**Records provided:**
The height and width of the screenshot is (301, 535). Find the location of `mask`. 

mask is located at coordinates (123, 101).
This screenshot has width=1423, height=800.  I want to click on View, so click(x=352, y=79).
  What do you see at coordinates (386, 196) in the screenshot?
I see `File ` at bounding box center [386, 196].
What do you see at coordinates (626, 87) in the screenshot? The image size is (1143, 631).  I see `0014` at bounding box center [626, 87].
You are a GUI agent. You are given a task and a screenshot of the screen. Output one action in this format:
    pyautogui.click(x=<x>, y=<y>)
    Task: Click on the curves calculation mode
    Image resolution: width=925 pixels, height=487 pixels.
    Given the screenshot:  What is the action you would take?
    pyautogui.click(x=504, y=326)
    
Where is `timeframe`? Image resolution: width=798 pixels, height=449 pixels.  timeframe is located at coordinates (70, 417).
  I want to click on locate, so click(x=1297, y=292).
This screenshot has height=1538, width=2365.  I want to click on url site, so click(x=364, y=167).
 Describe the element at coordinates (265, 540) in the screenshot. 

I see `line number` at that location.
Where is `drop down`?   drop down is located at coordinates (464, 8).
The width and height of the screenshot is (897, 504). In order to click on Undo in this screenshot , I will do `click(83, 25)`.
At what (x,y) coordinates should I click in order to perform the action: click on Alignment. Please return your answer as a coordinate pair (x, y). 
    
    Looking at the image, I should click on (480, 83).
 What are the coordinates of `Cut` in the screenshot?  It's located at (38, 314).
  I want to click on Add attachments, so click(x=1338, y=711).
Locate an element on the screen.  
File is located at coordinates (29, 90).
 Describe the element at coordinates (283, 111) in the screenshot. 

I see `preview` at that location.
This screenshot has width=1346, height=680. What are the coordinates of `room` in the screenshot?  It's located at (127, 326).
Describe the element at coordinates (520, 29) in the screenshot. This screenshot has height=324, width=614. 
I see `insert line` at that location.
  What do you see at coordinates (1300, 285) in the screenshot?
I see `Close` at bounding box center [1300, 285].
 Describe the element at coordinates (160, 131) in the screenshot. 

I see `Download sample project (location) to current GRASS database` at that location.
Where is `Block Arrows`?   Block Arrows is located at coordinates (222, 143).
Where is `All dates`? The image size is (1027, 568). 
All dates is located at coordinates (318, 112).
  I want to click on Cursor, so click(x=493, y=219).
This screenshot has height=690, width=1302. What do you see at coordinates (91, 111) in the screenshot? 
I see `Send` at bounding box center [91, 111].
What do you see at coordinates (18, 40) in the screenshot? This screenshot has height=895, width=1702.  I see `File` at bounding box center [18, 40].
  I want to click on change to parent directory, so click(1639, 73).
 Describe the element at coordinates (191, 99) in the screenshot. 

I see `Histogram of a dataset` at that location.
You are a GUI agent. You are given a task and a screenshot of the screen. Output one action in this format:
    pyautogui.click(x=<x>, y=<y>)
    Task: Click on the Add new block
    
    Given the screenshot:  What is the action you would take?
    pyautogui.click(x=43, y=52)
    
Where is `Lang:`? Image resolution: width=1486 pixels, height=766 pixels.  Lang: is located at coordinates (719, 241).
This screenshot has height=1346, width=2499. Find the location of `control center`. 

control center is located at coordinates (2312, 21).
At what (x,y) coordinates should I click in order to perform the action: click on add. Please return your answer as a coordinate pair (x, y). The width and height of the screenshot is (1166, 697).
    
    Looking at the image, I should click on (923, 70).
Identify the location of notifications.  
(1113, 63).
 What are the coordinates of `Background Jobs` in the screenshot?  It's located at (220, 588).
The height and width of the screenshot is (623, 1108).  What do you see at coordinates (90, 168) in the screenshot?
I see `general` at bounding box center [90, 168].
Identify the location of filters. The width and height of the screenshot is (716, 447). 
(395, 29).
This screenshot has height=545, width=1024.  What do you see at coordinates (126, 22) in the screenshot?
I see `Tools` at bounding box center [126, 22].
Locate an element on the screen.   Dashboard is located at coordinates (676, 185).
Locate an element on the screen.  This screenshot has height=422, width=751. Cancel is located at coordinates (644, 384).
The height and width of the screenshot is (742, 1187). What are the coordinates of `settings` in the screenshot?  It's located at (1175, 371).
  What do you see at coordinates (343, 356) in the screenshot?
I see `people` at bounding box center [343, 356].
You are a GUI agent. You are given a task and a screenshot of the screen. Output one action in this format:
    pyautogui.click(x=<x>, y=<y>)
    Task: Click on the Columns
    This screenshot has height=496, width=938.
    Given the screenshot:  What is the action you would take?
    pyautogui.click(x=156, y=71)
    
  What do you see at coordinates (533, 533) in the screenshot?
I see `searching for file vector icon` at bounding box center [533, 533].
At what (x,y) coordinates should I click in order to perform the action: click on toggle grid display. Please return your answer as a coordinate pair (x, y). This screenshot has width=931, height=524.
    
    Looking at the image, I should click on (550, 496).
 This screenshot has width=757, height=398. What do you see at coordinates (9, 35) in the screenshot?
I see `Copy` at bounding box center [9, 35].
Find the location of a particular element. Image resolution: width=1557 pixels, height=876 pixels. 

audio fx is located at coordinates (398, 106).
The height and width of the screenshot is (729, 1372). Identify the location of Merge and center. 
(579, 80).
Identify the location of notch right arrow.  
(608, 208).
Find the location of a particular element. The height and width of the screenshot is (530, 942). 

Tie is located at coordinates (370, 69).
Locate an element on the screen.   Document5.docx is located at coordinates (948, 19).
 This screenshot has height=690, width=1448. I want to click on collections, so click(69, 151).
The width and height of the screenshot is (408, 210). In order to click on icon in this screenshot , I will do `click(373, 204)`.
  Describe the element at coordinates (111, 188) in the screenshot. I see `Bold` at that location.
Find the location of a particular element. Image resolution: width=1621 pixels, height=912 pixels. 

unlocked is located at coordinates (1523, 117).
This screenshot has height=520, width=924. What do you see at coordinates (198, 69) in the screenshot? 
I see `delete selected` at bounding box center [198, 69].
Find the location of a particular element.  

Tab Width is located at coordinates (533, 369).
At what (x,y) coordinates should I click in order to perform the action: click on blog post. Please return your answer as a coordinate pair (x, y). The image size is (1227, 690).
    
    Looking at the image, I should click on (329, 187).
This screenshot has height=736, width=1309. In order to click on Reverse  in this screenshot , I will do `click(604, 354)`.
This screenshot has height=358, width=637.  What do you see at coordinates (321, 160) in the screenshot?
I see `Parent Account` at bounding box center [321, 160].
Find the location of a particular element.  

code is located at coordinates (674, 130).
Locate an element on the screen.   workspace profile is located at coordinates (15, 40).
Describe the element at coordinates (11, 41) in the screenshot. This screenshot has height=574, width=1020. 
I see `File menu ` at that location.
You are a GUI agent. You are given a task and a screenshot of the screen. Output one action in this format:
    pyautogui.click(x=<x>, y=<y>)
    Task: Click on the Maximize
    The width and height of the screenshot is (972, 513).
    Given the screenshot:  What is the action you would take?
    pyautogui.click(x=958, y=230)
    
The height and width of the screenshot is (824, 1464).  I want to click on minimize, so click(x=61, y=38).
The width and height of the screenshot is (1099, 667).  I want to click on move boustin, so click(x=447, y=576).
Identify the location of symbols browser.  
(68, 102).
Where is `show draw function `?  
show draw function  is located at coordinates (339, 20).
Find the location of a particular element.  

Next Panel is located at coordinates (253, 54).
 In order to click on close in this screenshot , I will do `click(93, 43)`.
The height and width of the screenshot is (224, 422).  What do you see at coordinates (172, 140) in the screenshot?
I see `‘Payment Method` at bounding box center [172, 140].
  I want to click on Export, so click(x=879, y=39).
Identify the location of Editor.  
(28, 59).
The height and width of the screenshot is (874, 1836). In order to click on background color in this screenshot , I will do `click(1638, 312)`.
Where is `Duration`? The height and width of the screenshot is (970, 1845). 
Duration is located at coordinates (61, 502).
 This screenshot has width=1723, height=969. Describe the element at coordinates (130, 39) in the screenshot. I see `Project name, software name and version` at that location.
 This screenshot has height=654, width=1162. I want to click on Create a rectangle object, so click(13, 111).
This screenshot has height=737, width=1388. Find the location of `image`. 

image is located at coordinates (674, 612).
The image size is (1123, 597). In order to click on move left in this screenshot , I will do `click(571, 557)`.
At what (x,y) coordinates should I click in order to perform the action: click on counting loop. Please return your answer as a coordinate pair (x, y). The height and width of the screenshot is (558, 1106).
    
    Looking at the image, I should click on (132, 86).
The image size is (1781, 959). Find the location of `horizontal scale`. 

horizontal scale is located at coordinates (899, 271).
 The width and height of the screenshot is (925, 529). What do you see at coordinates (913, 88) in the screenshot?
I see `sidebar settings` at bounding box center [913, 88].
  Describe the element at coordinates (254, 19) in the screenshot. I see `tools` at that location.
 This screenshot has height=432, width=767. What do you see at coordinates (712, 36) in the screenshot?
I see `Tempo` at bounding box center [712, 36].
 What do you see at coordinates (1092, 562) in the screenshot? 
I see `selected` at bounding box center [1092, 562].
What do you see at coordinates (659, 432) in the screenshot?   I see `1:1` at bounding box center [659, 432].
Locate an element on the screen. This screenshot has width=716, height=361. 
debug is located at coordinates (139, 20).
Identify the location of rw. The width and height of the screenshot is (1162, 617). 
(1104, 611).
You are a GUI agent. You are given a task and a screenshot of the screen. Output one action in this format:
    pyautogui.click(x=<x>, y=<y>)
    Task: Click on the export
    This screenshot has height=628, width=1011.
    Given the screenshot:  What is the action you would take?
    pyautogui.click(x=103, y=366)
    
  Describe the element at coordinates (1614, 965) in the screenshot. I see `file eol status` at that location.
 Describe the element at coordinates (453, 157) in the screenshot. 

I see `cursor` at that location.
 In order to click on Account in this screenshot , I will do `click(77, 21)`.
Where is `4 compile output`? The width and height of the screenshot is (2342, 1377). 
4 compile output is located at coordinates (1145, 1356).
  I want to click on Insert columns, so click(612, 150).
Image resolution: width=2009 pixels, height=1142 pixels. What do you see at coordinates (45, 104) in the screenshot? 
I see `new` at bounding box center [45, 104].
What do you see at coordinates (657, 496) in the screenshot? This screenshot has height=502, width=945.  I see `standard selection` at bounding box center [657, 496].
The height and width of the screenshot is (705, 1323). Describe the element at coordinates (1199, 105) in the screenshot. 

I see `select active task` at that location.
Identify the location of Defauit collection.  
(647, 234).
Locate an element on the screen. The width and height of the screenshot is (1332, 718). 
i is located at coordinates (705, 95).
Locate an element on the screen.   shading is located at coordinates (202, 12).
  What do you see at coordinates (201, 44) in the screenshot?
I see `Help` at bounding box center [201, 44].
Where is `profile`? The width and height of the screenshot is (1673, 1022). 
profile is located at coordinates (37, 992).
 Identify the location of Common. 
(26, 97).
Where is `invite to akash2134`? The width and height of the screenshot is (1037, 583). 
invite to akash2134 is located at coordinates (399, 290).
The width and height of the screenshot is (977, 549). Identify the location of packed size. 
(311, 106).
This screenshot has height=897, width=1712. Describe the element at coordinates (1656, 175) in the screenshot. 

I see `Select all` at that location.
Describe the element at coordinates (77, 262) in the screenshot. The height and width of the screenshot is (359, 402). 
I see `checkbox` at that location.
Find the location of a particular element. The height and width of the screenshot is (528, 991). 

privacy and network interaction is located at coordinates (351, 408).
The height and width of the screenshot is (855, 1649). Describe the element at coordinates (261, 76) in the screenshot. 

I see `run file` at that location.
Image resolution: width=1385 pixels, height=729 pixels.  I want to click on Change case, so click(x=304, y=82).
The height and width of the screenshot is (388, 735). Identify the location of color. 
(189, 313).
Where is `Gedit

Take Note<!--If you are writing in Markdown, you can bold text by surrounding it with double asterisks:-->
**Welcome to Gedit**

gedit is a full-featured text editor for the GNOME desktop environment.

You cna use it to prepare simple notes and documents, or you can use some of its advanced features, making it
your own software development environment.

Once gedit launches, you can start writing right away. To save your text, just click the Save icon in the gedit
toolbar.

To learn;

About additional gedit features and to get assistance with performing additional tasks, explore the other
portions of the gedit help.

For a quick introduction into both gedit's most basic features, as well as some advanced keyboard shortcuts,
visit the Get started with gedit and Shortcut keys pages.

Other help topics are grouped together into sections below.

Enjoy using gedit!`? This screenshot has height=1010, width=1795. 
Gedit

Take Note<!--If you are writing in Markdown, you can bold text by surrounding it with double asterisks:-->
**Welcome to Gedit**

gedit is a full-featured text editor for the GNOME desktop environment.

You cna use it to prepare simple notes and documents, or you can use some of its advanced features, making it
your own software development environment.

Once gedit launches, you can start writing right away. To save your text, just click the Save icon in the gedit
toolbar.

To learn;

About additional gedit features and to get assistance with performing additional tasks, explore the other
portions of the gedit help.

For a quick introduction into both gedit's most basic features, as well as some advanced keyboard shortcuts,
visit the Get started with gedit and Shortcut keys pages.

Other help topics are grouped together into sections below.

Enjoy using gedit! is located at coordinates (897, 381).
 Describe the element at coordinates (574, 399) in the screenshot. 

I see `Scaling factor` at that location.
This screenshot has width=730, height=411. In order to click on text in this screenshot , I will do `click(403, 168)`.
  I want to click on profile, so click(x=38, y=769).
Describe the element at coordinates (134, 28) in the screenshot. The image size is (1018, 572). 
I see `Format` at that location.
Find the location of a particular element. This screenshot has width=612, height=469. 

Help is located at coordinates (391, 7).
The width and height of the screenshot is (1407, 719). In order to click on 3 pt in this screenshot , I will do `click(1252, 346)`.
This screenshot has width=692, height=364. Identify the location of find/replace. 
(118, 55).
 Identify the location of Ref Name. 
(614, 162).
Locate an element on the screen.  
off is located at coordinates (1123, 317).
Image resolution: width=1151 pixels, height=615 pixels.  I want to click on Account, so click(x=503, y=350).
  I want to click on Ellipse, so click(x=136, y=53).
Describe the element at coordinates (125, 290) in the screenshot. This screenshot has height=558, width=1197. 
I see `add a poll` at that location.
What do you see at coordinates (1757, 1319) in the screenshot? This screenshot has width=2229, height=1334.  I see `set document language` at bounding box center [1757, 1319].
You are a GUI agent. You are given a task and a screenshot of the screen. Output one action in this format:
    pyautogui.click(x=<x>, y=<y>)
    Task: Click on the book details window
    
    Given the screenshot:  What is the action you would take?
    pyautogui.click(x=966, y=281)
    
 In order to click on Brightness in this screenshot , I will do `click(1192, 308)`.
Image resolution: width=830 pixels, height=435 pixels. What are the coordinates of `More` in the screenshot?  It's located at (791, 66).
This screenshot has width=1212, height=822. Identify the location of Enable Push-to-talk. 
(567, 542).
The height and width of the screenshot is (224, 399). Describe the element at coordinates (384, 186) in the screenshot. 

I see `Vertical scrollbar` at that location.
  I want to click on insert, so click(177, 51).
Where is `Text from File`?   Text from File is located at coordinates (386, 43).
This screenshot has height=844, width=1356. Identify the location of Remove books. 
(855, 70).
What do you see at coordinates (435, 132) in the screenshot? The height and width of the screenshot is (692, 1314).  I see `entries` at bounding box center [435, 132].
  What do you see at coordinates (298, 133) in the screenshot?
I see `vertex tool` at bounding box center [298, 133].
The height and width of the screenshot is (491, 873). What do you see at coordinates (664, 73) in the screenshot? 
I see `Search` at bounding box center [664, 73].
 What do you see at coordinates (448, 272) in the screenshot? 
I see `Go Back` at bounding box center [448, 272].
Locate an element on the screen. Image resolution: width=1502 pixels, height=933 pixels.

**Task statement:** Lay out the lines of the listing above as a JSON list of strings, one per line and with blank lines omitted, taking only the lines between the one that contains "Identify the location of filters." and the one that contains "center [343, 356].", inclusive.

**The output:**
[
  "Identify the location of filters. The width and height of the screenshot is (716, 447). ",
  "(395, 29).",
  "This screenshot has height=545, width=1024.  What do you see at coordinates (126, 22) in the screenshot?",
  "I see `Tools` at bounding box center [126, 22].",
  "Locate an element on the screen.   Dashboard is located at coordinates (676, 185).",
  "Locate an element on the screen.  This screenshot has height=422, width=751. Cancel is located at coordinates (644, 384).",
  "The height and width of the screenshot is (742, 1187). What are the coordinates of `settings` in the screenshot?  It's located at (1175, 371).",
  "  What do you see at coordinates (343, 356) in the screenshot?",
  "I see `people` at bounding box center [343, 356]."
]